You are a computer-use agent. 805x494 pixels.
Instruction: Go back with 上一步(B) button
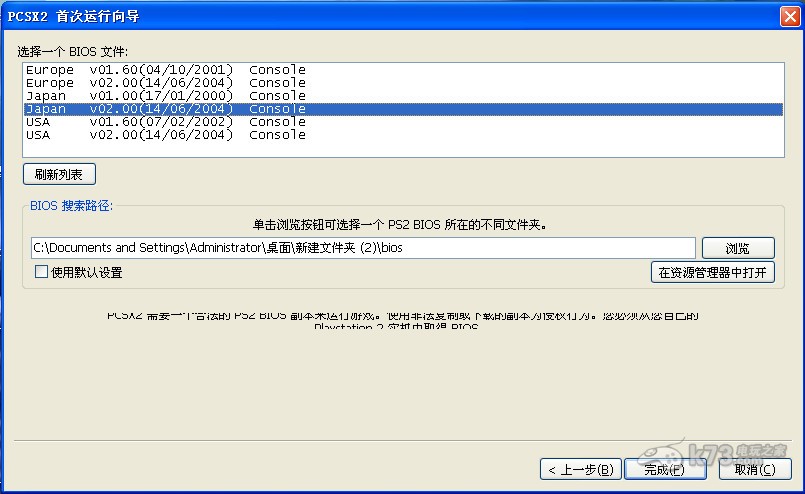click(x=580, y=469)
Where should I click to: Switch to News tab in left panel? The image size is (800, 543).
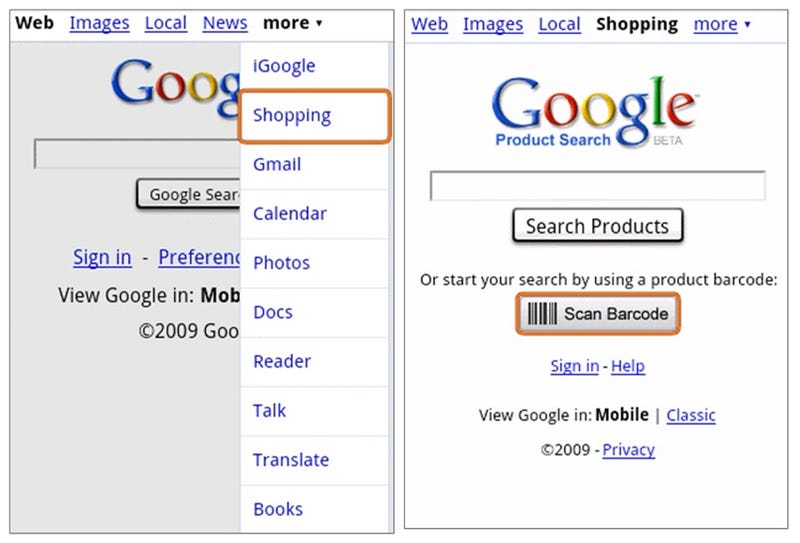tap(225, 23)
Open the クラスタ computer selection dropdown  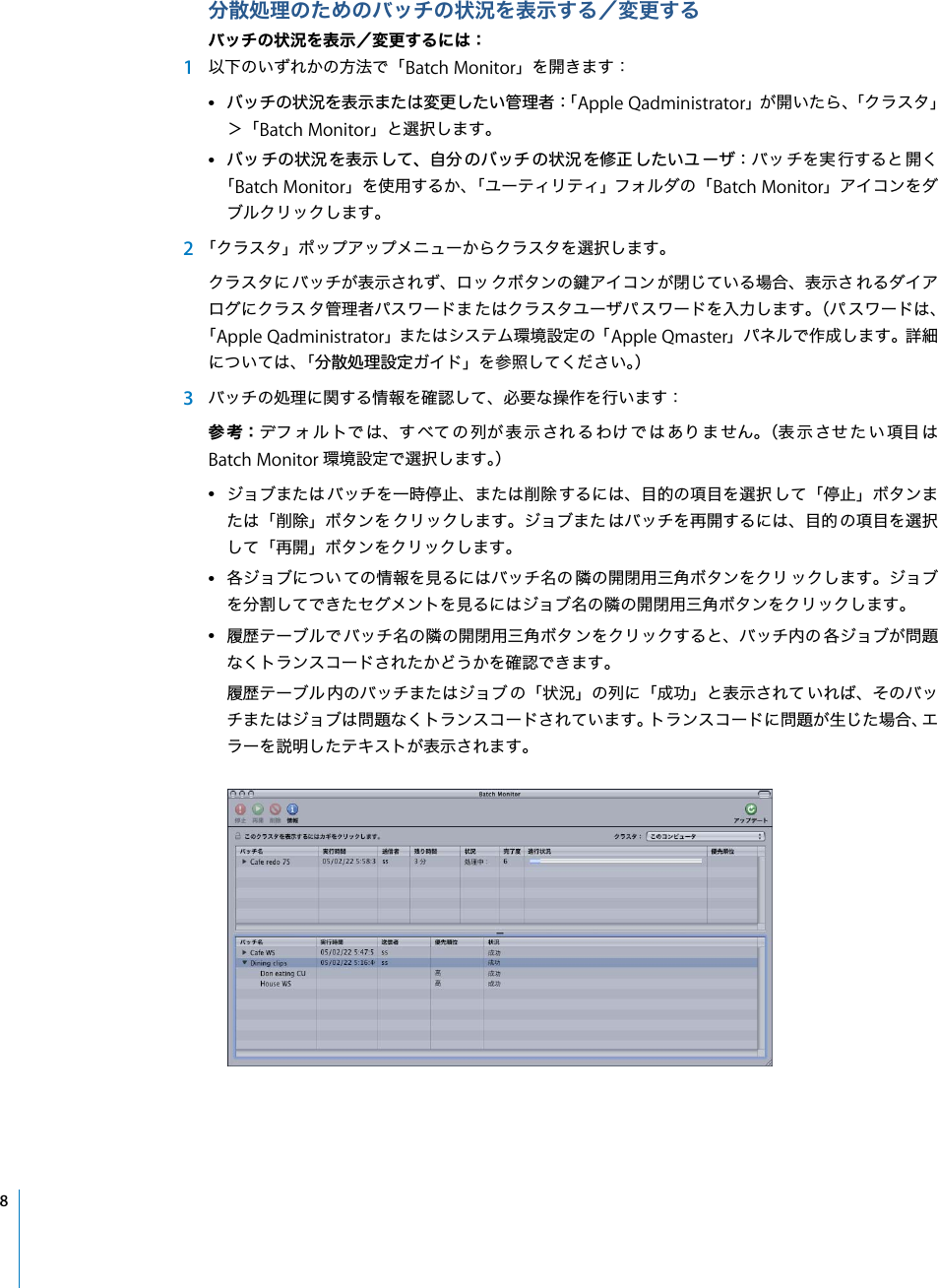705,837
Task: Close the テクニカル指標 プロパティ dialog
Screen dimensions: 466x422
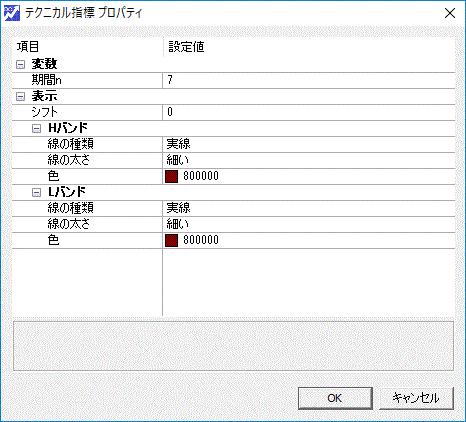Action: click(450, 13)
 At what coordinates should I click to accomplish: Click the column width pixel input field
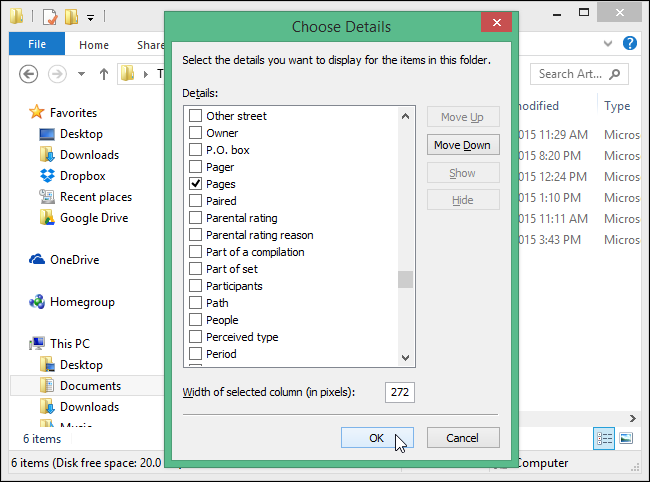point(399,391)
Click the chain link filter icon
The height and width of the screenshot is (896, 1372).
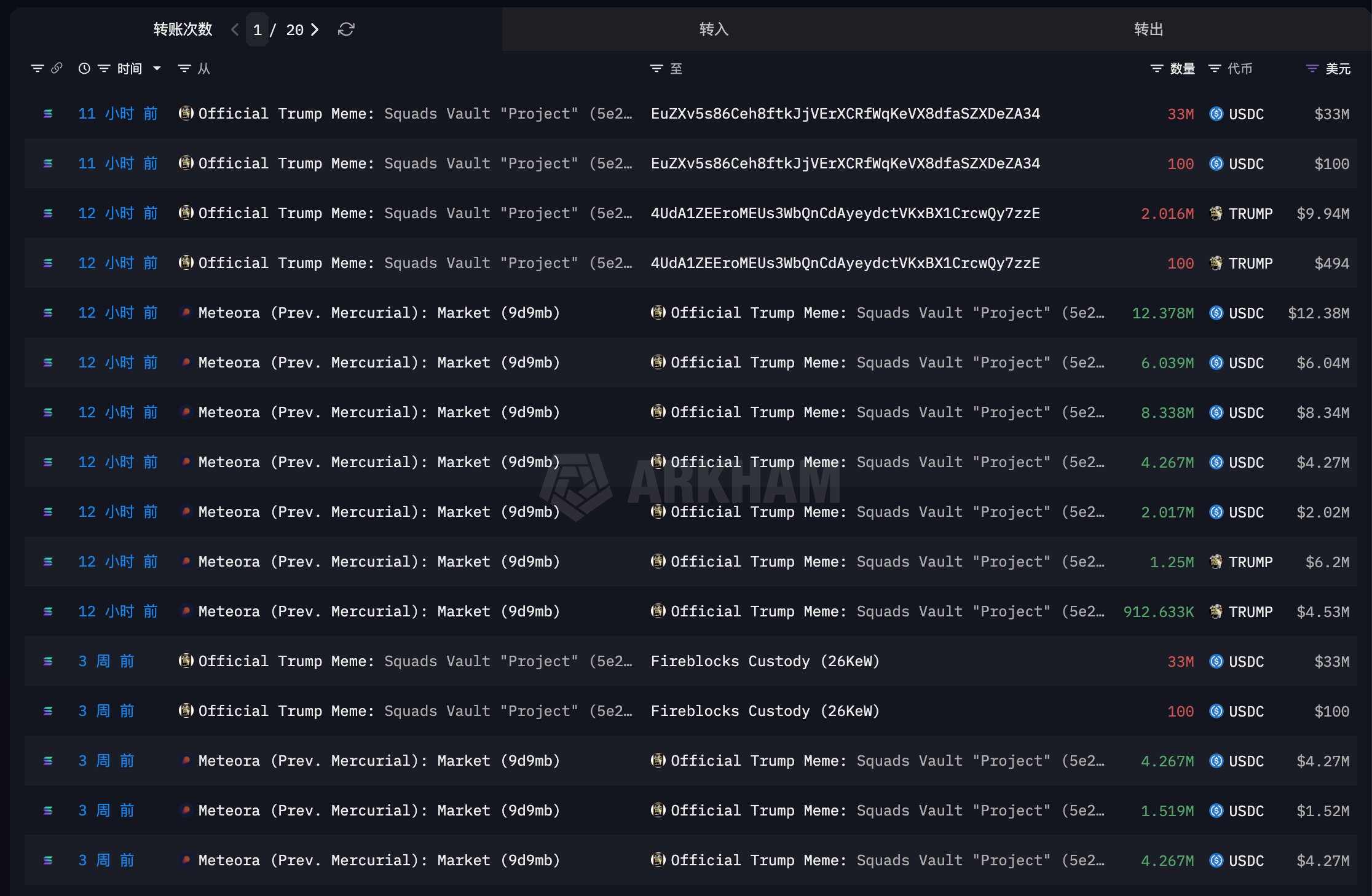pos(57,68)
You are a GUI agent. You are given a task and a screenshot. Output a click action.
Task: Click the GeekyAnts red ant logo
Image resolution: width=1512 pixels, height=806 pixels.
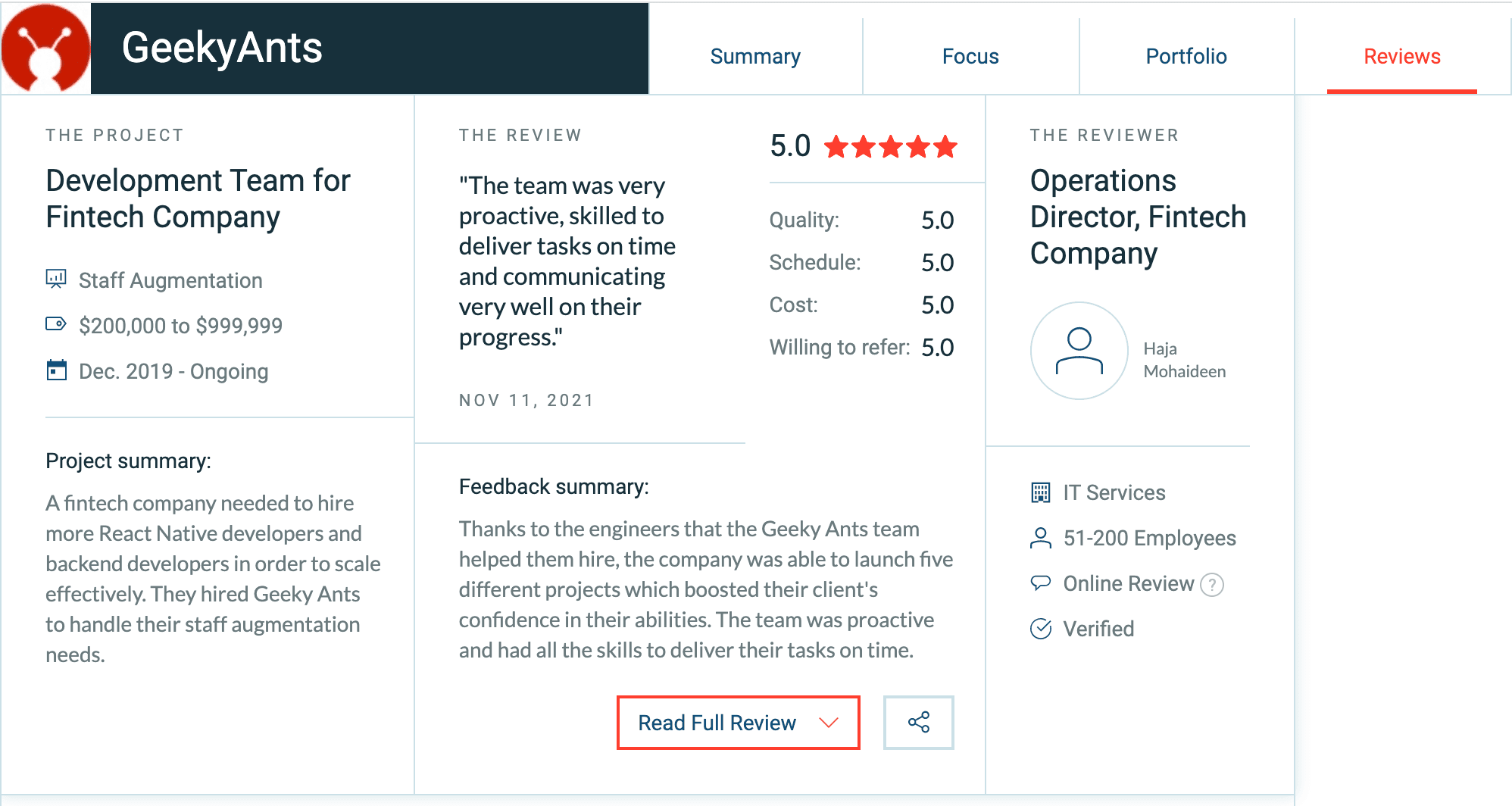click(x=45, y=48)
▬▬▬
* [WHAT YOU HAVE TO DO]: Please swap "screenshot" for "screen image" in the lines that begin at the one containing "Click the chain link filter icon" and continue through the last line, changing nothing else and omitting the pictures.

* [THE OUTPUT]:
Click the chain link filter icon
The height and width of the screen image is (896, 1372).
pos(57,68)
You are a GUI agent. You are given a task and a screen image. Output a click action.
Task: Click the GeekyAnts red ant logo
Image resolution: width=1512 pixels, height=806 pixels.
click(x=45, y=48)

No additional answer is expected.